Big science doesn’t get much bigger that the ITER experimental fusion reactor, which is currently being built in Cadarache, France, and ITER director general Bernard Bigot was on hand to give a status update about how the facility is on track for first plasma in December 2025 (though actual deuterium-tritium plasma won’t be performed until 2035). Bigot noted that this year and the next will be critical for ITER as it begins assembling all the components that have been manufactured by its eight member states, all of which has to be carried out “to millimetre precision”.
In the afternoon session, Carole Jackson, director the Netherlands Institute for Radio Astronomy (ASTRON), discussed big projects in astronomy, particularly the Square Kilometer Array and the European LOFAR network.
I gave the final presentation of the day, in which I spoke about the coming decade of new facilities and the possible science that may result. I presented my “top 10 facilities to watch”, which were, in no particular order: the James Webb Space Telescope; ITER; The European Extremely Large Telescope; the European Spallation Source (ESS); the Extreme Light Infrastructure; Hyper Kamiokande; the Square Kilometre Array; the Long Baseline Neutrino Facility; the Electron-Ion Collider; and a future electron-positron collider.

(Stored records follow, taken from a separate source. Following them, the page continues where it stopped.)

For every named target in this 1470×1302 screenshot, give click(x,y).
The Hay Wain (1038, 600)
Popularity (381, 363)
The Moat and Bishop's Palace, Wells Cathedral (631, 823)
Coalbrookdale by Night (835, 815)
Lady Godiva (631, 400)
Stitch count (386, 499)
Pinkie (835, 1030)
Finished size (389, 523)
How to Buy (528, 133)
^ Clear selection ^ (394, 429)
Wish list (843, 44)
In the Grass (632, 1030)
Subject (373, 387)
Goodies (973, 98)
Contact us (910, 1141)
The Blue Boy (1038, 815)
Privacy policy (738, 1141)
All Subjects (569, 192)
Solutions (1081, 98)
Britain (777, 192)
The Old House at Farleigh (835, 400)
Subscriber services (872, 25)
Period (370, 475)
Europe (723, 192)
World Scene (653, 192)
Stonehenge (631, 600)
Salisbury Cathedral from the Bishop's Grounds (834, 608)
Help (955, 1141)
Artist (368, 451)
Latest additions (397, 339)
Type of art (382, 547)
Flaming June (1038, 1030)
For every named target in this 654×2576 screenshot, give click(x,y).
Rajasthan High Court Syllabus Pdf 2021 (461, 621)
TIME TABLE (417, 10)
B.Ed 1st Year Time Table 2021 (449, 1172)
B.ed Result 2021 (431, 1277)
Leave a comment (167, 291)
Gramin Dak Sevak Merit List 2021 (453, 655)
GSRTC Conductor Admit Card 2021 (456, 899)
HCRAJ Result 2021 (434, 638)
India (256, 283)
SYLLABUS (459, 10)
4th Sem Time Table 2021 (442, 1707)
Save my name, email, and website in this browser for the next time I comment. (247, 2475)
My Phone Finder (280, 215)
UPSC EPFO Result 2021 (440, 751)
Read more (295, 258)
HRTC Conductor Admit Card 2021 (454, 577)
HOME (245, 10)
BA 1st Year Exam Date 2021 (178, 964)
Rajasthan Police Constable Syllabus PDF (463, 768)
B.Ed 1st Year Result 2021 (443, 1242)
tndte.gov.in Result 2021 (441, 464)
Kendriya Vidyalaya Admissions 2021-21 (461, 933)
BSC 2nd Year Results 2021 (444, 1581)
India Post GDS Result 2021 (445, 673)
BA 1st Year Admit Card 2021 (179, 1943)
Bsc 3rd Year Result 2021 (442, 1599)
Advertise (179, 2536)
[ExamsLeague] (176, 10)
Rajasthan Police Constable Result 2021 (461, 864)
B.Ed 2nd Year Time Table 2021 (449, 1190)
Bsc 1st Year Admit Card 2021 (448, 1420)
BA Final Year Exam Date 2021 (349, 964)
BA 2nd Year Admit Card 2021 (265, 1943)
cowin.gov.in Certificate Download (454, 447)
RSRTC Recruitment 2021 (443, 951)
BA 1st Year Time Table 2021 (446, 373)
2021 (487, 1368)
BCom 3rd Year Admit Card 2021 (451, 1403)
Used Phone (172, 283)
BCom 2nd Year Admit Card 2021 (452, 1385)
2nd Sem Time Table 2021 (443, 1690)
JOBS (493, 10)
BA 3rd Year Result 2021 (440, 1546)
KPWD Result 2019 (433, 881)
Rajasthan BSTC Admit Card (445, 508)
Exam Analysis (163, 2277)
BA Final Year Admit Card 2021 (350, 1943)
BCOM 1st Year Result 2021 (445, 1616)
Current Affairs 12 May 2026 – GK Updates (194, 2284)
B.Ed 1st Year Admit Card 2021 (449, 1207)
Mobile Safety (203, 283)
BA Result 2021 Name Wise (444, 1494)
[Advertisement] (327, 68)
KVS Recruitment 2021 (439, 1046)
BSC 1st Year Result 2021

I also offered a few predictions for the decade ahead (“brave”, one person said to me afterwards), including that the International Linear Collider will definitely get the go ahead, that CP violation in neutrinos will be measured at the Hyper-Kamiokande facility in Japan and at the Long Baseline Neutrino Facility in the US, and that astronauts will return to the Moon. I was the odd one out in being a journalist, not an active academic or researcher, but I hope that gave the audience a somewhat independent perspective.
Leading by example: going green in the lab
One common theme in questions from the audience (of which there were many) was how big-science facilities could become, well, more green. There are some facilities that are working towards this, notably the SESAME synchrotron in Jordan and the ESS, both of which use or will use renewable energy to power the accelerator complex.
But given that big science is getting bigger and ever-more important, energy sustainability needs to become a much greater consideration for those planning, designing and building these future facilities.